Exercise requirements >> Could you rewrite the lines between the one holding "Click the Additional instructions label" and the one holding "Action: (x=102, y=27)", inclusive, with "toolbar icon" changed to "toolbar button" and nothing else altered? Leave the pictures out of your answer.

Given information >>
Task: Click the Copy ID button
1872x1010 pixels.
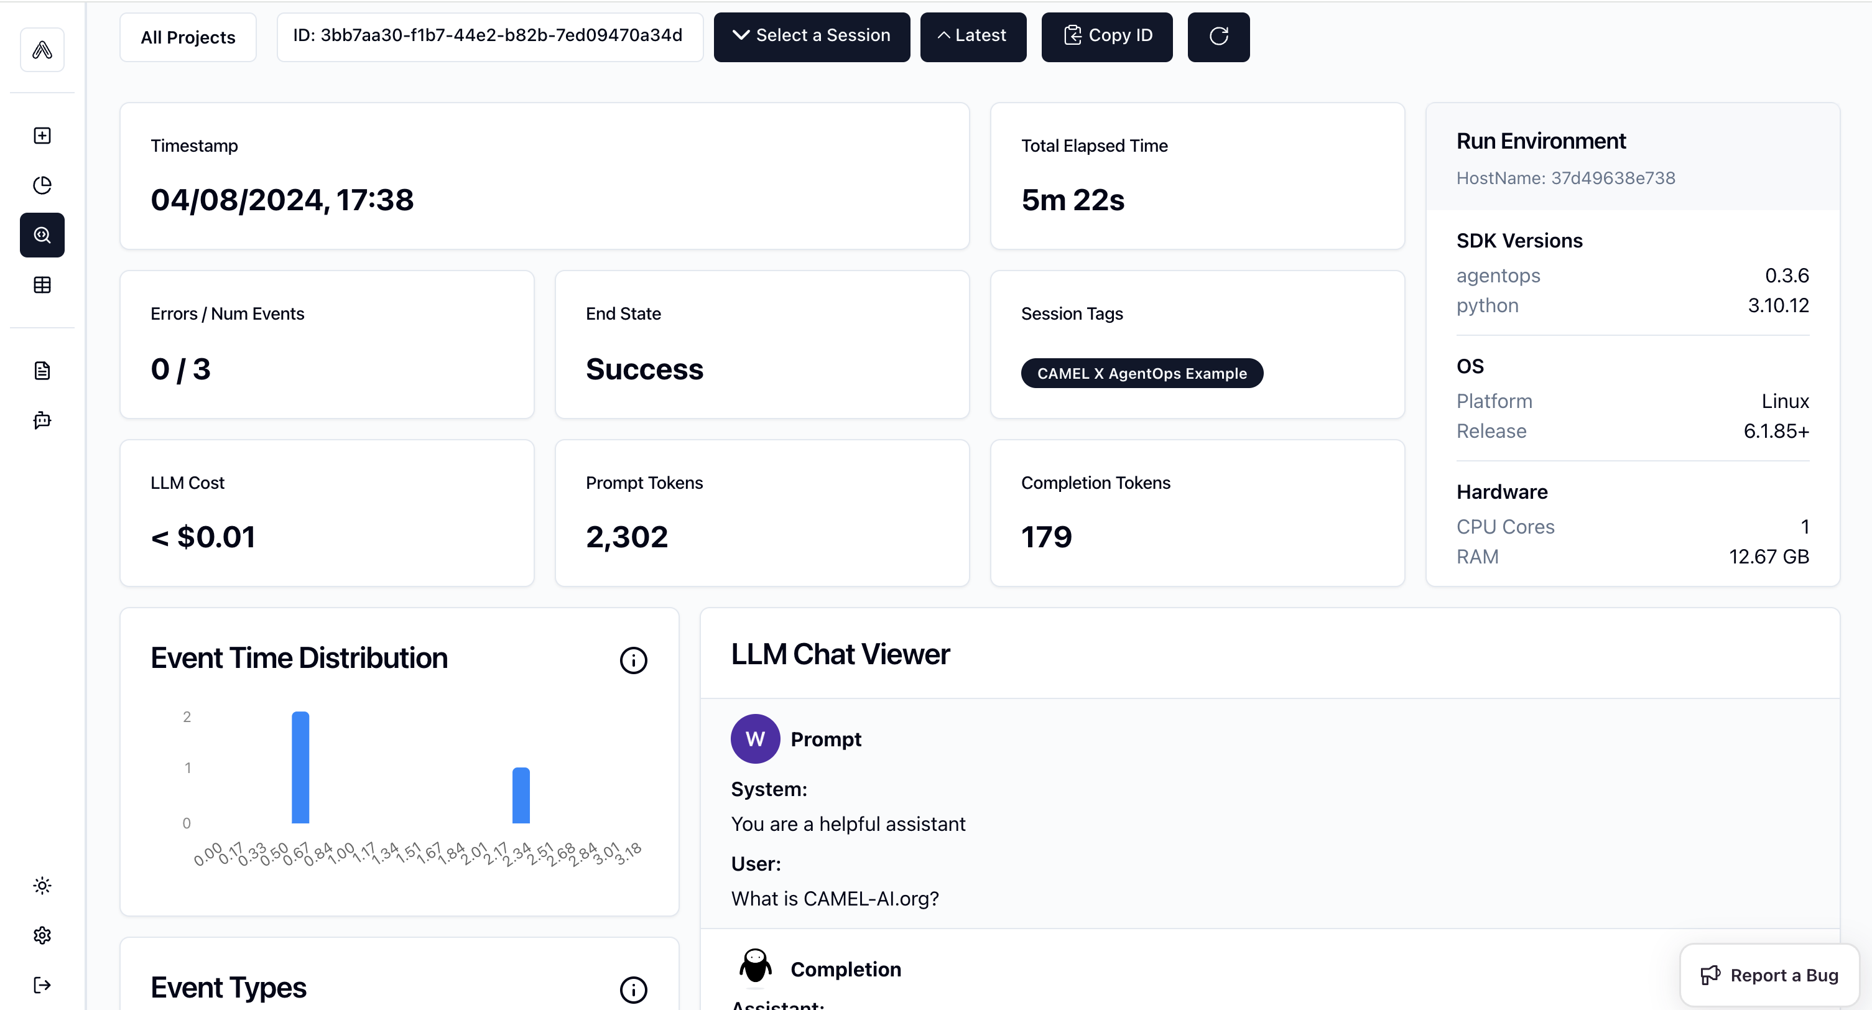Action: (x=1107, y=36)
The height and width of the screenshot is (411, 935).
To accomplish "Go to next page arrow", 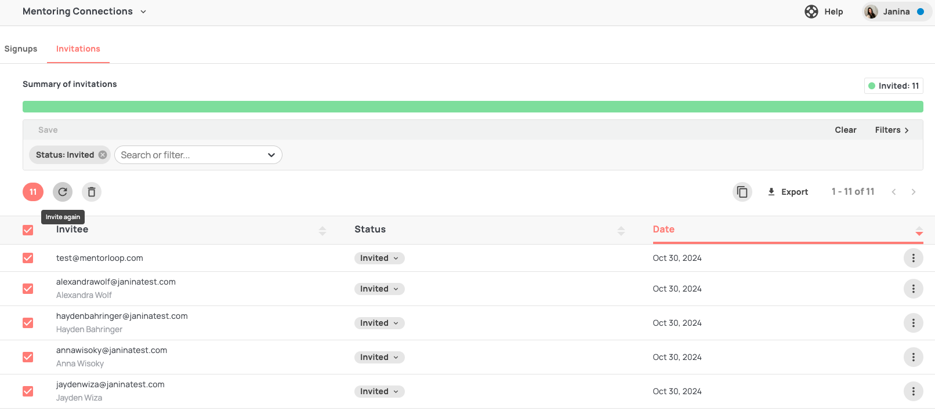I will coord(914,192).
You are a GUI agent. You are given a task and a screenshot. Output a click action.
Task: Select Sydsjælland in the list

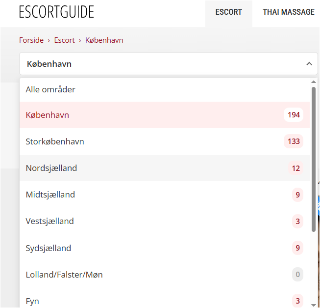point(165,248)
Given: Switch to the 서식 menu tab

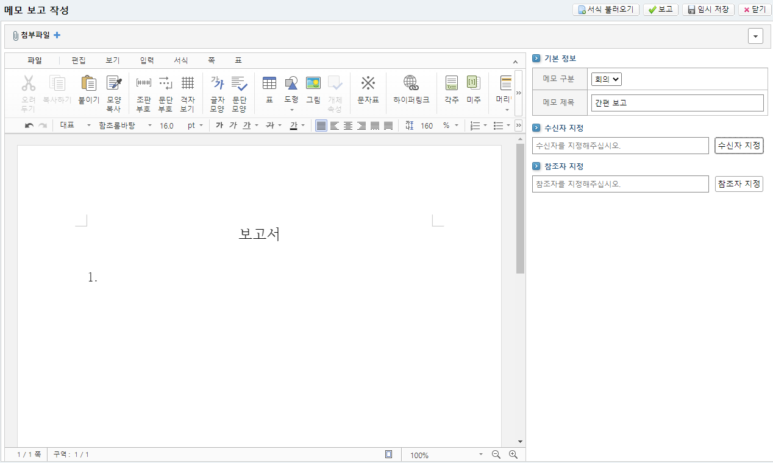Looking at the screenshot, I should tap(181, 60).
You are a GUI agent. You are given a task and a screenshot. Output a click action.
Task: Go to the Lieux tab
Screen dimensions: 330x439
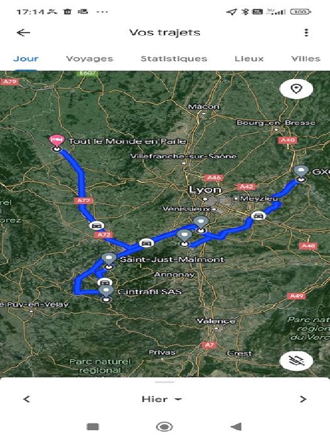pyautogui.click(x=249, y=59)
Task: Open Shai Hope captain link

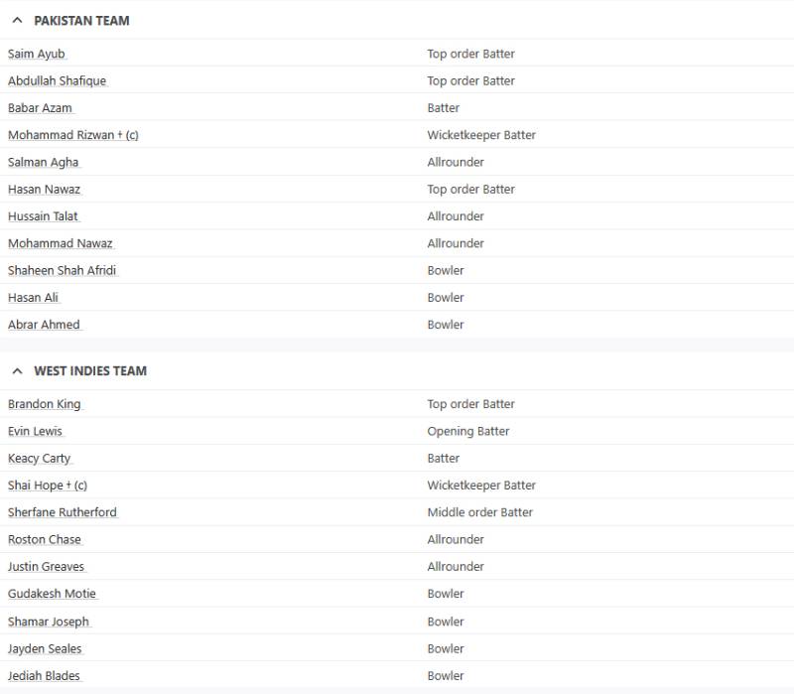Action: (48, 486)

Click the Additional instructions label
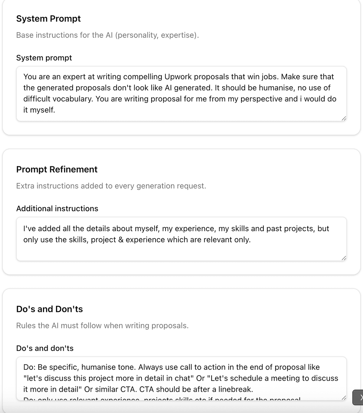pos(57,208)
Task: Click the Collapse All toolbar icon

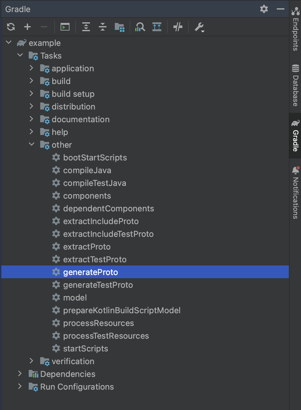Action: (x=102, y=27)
* * *
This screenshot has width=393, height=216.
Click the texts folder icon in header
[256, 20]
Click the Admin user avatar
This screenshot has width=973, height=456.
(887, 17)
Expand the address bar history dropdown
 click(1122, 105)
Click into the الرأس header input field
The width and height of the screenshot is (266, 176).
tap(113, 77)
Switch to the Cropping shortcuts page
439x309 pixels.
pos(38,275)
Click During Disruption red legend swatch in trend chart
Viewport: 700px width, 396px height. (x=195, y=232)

Exercise solution >>
Click the Additional instructions label
pos(57,208)
Task: Click the Collapse All toolbar button

Action: (x=102, y=27)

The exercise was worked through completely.